Records excerpted from a collection:
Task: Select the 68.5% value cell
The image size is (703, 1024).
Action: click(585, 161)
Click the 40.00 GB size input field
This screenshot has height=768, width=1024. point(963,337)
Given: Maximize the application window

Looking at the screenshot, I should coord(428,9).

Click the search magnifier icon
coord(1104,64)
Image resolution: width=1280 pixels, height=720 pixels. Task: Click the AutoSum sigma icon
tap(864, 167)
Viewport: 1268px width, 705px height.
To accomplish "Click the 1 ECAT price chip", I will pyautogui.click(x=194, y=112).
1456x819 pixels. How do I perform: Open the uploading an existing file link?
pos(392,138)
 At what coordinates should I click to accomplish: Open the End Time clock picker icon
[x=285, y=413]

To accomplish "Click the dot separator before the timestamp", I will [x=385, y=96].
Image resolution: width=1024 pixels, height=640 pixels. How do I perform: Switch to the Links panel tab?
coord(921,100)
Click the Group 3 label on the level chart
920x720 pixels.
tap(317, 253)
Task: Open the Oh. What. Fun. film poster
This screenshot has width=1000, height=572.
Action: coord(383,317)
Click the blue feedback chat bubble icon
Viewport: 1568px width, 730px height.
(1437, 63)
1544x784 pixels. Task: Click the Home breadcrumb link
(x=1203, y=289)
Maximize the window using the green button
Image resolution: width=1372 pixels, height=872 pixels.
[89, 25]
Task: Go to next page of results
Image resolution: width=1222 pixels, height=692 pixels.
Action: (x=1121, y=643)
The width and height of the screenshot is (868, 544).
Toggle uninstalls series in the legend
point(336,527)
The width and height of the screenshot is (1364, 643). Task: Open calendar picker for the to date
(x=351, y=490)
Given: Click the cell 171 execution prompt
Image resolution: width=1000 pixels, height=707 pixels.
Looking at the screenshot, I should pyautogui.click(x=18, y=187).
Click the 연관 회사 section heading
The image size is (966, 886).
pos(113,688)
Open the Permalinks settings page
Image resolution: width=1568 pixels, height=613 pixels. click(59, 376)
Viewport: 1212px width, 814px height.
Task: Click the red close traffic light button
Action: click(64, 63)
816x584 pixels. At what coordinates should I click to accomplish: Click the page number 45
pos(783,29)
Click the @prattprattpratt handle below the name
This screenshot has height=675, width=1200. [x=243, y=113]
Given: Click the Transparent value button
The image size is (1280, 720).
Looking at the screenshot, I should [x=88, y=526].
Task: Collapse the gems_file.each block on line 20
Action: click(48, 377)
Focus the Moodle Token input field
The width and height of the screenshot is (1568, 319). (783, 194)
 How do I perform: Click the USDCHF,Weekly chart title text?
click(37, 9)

Assignment: The lines above, starting at the one with "816x584 pixels. At" and ending at the one with "Given: Click the Transparent value button", are the only ones to return, exactly as written.

Response box:
816x584 pixels. At what coordinates should I click to accomplish: Click the page number 45
pos(783,29)
Click the @prattprattpratt handle below the name
This screenshot has height=675, width=1200. [x=243, y=113]
Given: Click the Transparent value button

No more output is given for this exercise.